I suggest adding connection settings to the terraform providers as well, like this:

provider "consul" {
    address = "localhost:80"
    datacenter = "nyc1"

    # run "ssh -L localhost:80:demo.consul.io:80" for any resources of this provider
    connection {
        user = "private-user"
        host = "private.jump-host.io"

        forward {
            remote_host = "demo.consul.io"
            remote_port = 80
            local_port = 80
        }
    }
}

# Access a key in Consul; consul is only available via SSH tunnel
resource "consul_keys" "app" {
    key {
        name = "ami"
        path = "service/app/launch_ami"
        default = "ami-1234"
    }
}

Looking forward to any feedback before I head of adding something like this to terraform… ;)

Related: #4442, #4775

@jen20
Copy link
Contributor

jen20 commented Aug 22, 2016

Hi @nicolai86! I'm certainly not opposed to this, though I'm not sure exactly what it would look like. Going to cc @phinze or @mitchellh here for a second opinion on this.

@jbardin
Copy link
Member

jbardin commented Aug 22, 2016

This sounds reasonable to me. My only comment so far would be to name it something like local_forward to align it with the actual type of forwarding being done (-L), and leave room in case we find a need for remote_forward (-R) later on.

@apparentlymart
Copy link
Contributor

apparentlymart commented Aug 22, 2016

This is an interesting approach. I have some feedback, but really just exploring the idea:


Given that the connection doesn't really "belong to" the provider, I wonder if we should hoist it out to the top level, and add some interpolation variables for it like this:

provider "consul" {
    # expands to the local listen address and port that the "connection" created
    address = "${connection.consul_tunnel.local_address}"
    datacenter = "nyc1"
}

connection "consul_tunnel" {
    type = "ssh"
    user = "private-user"
    host = "private.jump-host.io"

    forward {
        remote_host = "demo.consul.io"
        remote_port = 80
        local_port = 80
    }
}

Presumably for real use the user would sometimes need to provide some credentials in the connection block (either a private key or a password), so the ability to interpolate from variables would be useful to avoid hard-coding those credentials in the config.

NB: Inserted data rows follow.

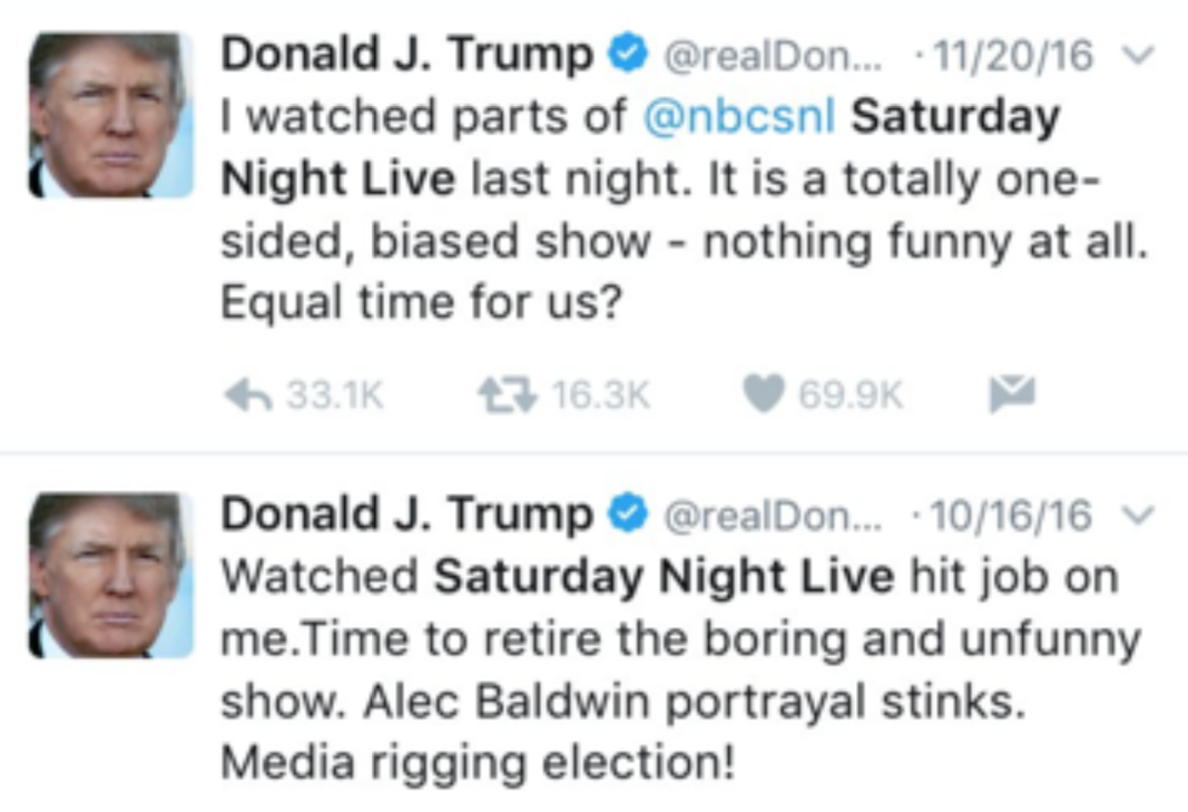Open the first tweet's profile picture
Screen dimensions: 1188x812
point(111,115)
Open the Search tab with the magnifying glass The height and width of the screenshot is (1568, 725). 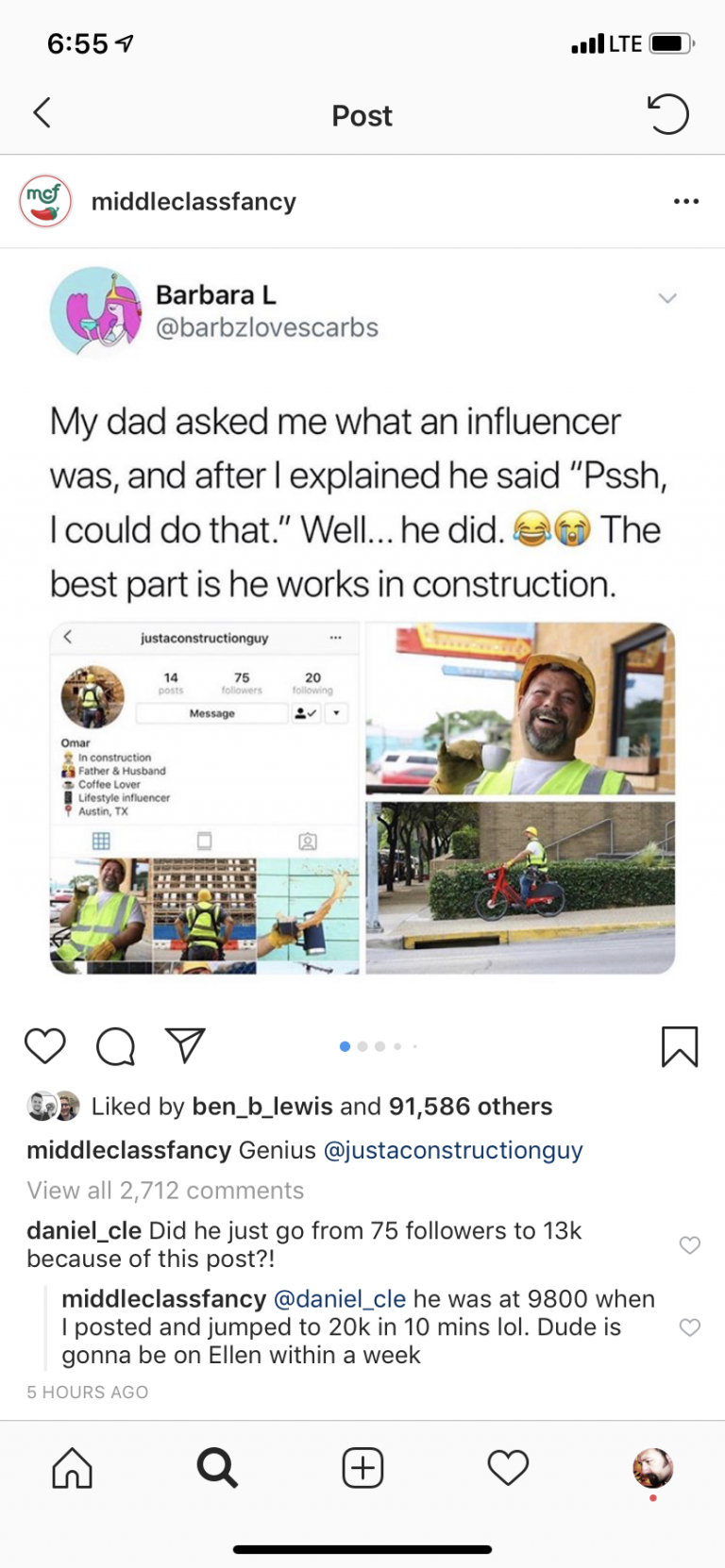217,1468
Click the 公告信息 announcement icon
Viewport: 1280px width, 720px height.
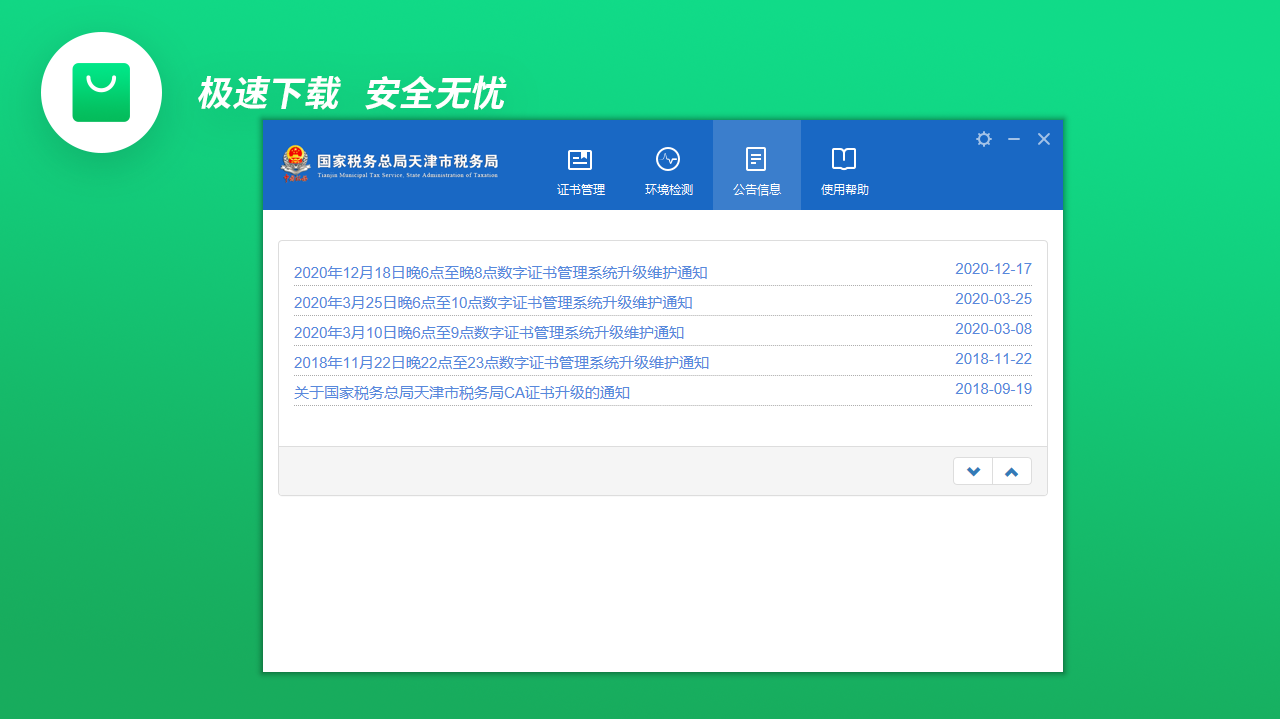coord(756,158)

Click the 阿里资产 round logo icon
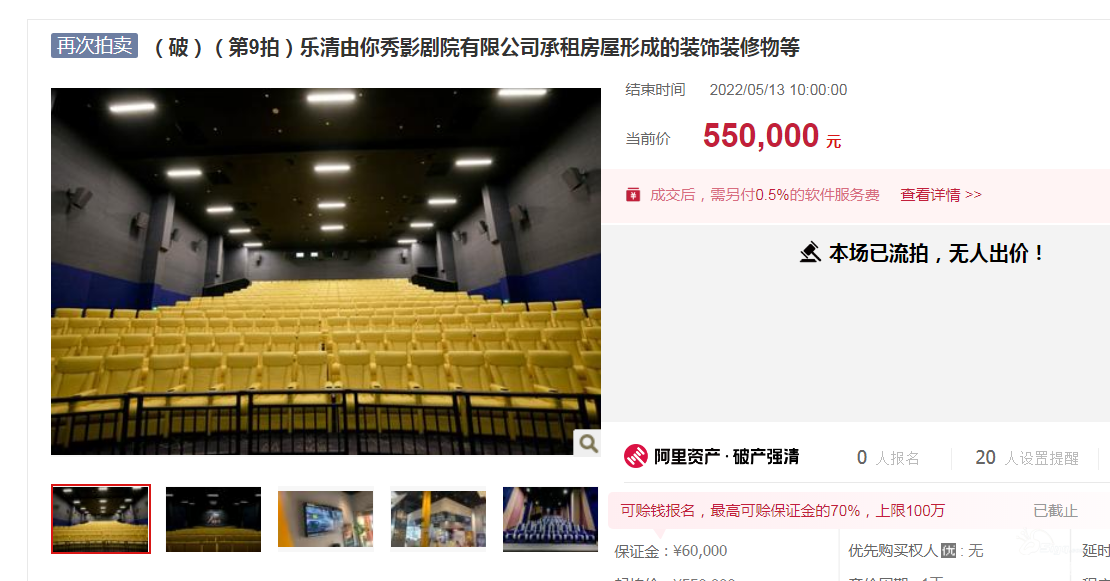click(x=636, y=456)
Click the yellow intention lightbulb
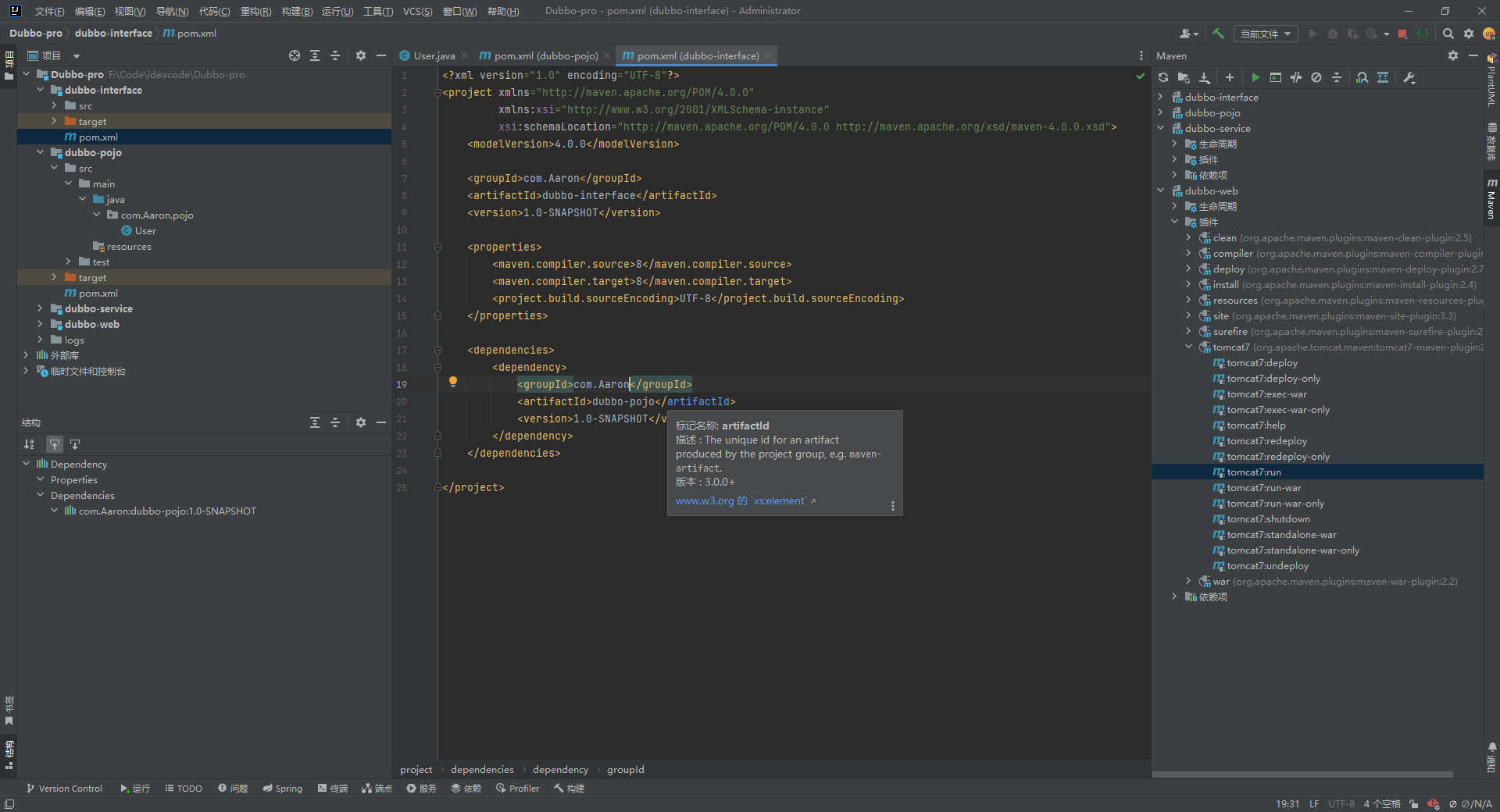The width and height of the screenshot is (1500, 812). click(452, 382)
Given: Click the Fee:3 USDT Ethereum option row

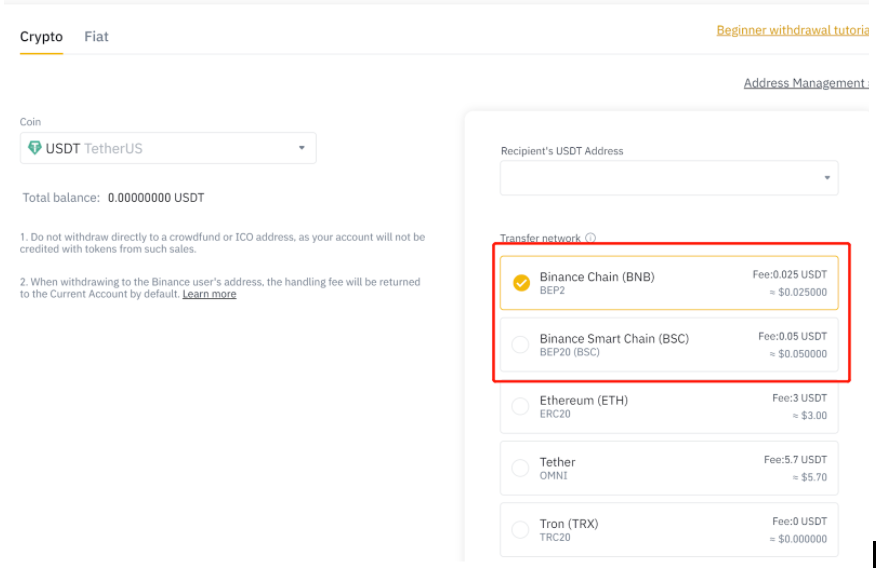Looking at the screenshot, I should pos(669,406).
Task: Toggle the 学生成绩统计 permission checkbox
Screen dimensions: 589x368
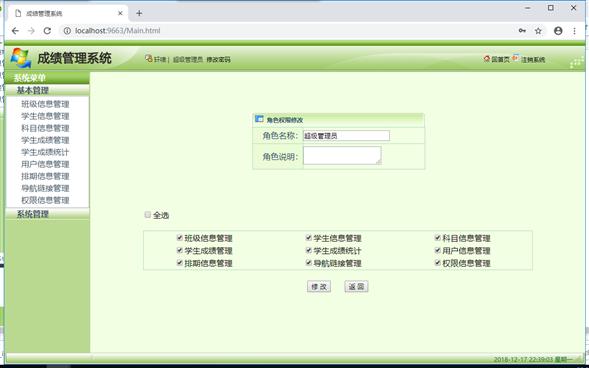Action: point(309,250)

It could also be nice to make the local port optional and have Terraform just allocate any arbitrary open port and expose it via the interpolation variable, so the user doesn't need to think about what port is likely to be open on all machines where Terraform might be run.


Wondering if maybe it would be more intuitive to invert the nesting, so that the forwarder is the primary object and it takes a connection as part of its configuration, similar to how resources and provisioners work:

port_forward "consul_tunnel" {
    remote_host = "demo.consul.io"
    remote_port = 80

    connection {
        # Now the connection block is the same as in other contexts, as long
        # as the selected connection type supports port forwarding.
        type = "ssh"
        user = "private-user"
        host = "private.jump-host.io"
    }
}

provider "consul" {
    address = "${port_forward.consul_tunnel.local_address}"
}

@nicolai86
Copy link
Contributor Author

I think exposing the port forwarding as a primitive is a good idea in terms of reuse between multiple resources, and it might also help with code reuse given that the connection attribute already exists on resources. I'm also hoping for a clean integration into the execution graph.

It seems that the general theme is "this is a worthwhile addition" and the questions are mostly minor details. Since I have no idea at all about the terraform core internals I'll take a deep dive and report back in a couple of days…

@apparentlymart
Copy link
Contributor

@nicolai86 I would suggest giving @phinze and/or @mitchellh a chance to respond since they know Terraform (and its roadmap) the best and are likely to give more detailed feedback. Of course, that doesn't mean you can't dig in and start learning about Terraform core. 😀

@nicolai86
Copy link
Contributor Author

don't worry, just want to start learning about terraform core internals. Did I sound like I will go of building yet? 😅

@apparentlymart
Copy link
Contributor

Reflecting on this a while later...

At work we took the approach of running Terraform on a host within the network it's being deployed to, and running it with an automation tool.

This has been working out really well for us:

  • The problem being described here is moot, because there's no bastion wall between Terraform and the services it's trying to configure.
  • The hole we had to poke to allow our build system to trigger a deployment is small: it's just triggering a job in the automation tool we use via a very well-defined API. The only thing possible to do remotely (via a secure channel) is to tell the Terraform "deploy worker" machine to deploy the Terraform configuration at the HEAD of our git repo, and so we don't need to expose SSH access to these Terraform machines, bastion or otherwise.
  • It encourages other good practices around running Terraform in a very specific environment that's managed by configuration management, which prevents weird little issues caused by running Terraform on different OSes and different machines.
  • Terraform can obtain auth credentials it needs from a credential store within the environment, so the credentials never need to appear on any machine outside of the walls of the target network nor be known directly by any human operator. (We currently do this with a home-grown wrapper script that sets environment variables, rather than with Terraform itself.)

So with all of that said, while it'd be great to have a feature like what was proposed here in the long run so that Terraform can be flexible to run in a variety of different environments, in the short term I'd wholeheartedly recommend that folks consider this alternative approach which has worked out very well for us.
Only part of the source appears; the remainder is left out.